[Records from a pointing dataset]

+-------+

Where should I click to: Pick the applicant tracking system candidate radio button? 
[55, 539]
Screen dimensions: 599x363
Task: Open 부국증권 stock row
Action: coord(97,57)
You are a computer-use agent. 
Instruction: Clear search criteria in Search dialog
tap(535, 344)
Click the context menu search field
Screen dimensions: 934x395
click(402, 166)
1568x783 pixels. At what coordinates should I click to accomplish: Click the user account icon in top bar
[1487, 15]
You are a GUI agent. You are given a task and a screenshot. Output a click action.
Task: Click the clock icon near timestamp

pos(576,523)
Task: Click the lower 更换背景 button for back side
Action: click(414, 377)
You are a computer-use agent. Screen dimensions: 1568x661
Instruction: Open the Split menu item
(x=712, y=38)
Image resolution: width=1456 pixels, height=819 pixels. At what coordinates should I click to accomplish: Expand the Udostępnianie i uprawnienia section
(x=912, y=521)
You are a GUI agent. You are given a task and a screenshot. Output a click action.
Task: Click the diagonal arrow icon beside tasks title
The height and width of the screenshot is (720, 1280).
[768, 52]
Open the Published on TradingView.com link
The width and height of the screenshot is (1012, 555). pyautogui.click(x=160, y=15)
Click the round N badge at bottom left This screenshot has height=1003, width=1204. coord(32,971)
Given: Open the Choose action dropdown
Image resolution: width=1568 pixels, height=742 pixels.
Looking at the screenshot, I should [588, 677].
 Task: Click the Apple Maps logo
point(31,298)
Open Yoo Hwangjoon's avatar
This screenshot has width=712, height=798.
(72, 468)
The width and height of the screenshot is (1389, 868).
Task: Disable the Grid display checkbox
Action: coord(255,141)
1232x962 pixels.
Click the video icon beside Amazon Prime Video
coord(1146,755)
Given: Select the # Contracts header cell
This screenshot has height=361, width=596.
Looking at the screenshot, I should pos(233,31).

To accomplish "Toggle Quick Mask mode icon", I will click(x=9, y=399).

+-------+

Turn every line of the records into a numbered list, dropping the blank lines.

1. Where should I click to: Pick the applicant tracking system candidate radio button? 
2. [55, 539]
3. Screen dimensions: 599x363
4. Task: Open 부국증권 stock row
5. Action: coord(97,57)
6. You are a computer-use agent. 
7. Instruction: Clear search criteria in Search dialog
8. tap(535, 344)
9. Click the context menu search field
10. Screen dimensions: 934x395
11. click(402, 166)
12. 1568x783 pixels. At what coordinates should I click to accomplish: Click the user account icon in top bar
13. [1487, 15]
14. You are a GUI agent. You are given a task and a screenshot. Output a click action.
15. Task: Click the clock icon near timestamp
16. pos(576,523)
17. Task: Click the lower 更换背景 button for back side
18. Action: click(414, 377)
19. You are a computer-use agent. Screen dimensions: 1568x661
20. Instruction: Open the Split menu item
21. (x=712, y=38)
22. Image resolution: width=1456 pixels, height=819 pixels. At what coordinates should I click to accomplish: Expand the Udostępnianie i uprawnienia section
23. (x=912, y=521)
24. You are a GUI agent. You are given a task and a screenshot. Output a click action.
25. Task: Click the diagonal arrow icon beside tasks title
26. The height and width of the screenshot is (720, 1280).
27. [768, 52]
28. Open the Published on TradingView.com link
29. The width and height of the screenshot is (1012, 555). pyautogui.click(x=160, y=15)
30. Click the round N badge at bottom left This screenshot has height=1003, width=1204. coord(32,971)
31. Given: Open the Choose action dropdown
32. Image resolution: width=1568 pixels, height=742 pixels.
33. Looking at the screenshot, I should [588, 677].
34.  Task: Click the Apple Maps logo
35. point(31,298)
36. Open Yoo Hwangjoon's avatar
37. This screenshot has width=712, height=798.
38. (72, 468)
39. The width and height of the screenshot is (1389, 868).
40. Task: Disable the Grid display checkbox
41. Action: coord(255,141)
42. 1232x962 pixels.
43. Click the video icon beside Amazon Prime Video
44. coord(1146,755)
45. Given: Select the # Contracts header cell
46. This screenshot has height=361, width=596.
47. Looking at the screenshot, I should pos(233,31).
48. To accomplish "Toggle Quick Mask mode icon", I will click(x=9, y=399).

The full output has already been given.